Speaking of hearts, my heart really wasn’t into making a new playlist this week as I found I was barely listening to any music as I focused closely on editing the text I had produced or reading. So I threw this playlist together mainly for the sake of walking to the train station Wednesday afternoon. It turns out though that doing a playlist with minimum thought seems to work out much better than doing one with full intention. I really liked this mix in the end. Probably one of the best of the last seven weeks:
I was also delighted to discover this morning, about a month late, that Editors released a new album at the end of September. Weirdly, despite new songs of theirs popping up in my Spotify ‘Release Radar’ playlist every Friday, the simplistic cover and EDM looking title of EBM, made me think they were all EDM remixes of old songs (I am terrible at remembering specific song titles), so I had sort of ignored them all.
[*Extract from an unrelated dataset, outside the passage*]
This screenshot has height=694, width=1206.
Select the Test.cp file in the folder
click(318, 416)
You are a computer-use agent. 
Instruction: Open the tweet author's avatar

Like being prodded and poked out of a dream, finally this morning I realised it was something new and have been listening to it on repeat since 7.30am:
I studied A-level philosophy in the same class as Russell, their bassist, and have always enjoyed seeing his continued success in this project. He used to do sound engineering at one of the venues we played back in the day, and at one point, when we were young kids deciding our futures, I remember him coming for advice from my girlfriend at the time, who he had been at school with. He asked about wanting to study music tech against his parents’ wishes and we both told him to go for it. I think choosing to do that is where he met the rest of the guys in the band and Editors formed. They’re a great band and the new album is dark, brooding, insistent and all the right feels for some repeated autumnal listening. Check it, and their entire back catalogue, out if you haven’t already.
I also enjoyed, yesterday, reading this old education special of Cubesville fanzine which I noticed he was selling. Lots of cool interviews with punk academics and stuff about the academic study of punk. It made me yearn for more speed with the Anarchism and Punk Book project I’m part of. I can’t wait to see my chapter out and read all the rest, but book one is still yet to be released and my bit’s not coming out until book two! Fingers crossed there’ll be some movement soon…
So yeah, another busy and over-thought week in my life away from work. There will be no new Sabbatical next Friday because, like I said, I’m taking the week off, but for the handful of you out there actually reading this thing (remember: I have access to analytics, so know the numbers) thanks, and I’ll be back November 4th with more navel-gazing nonsense.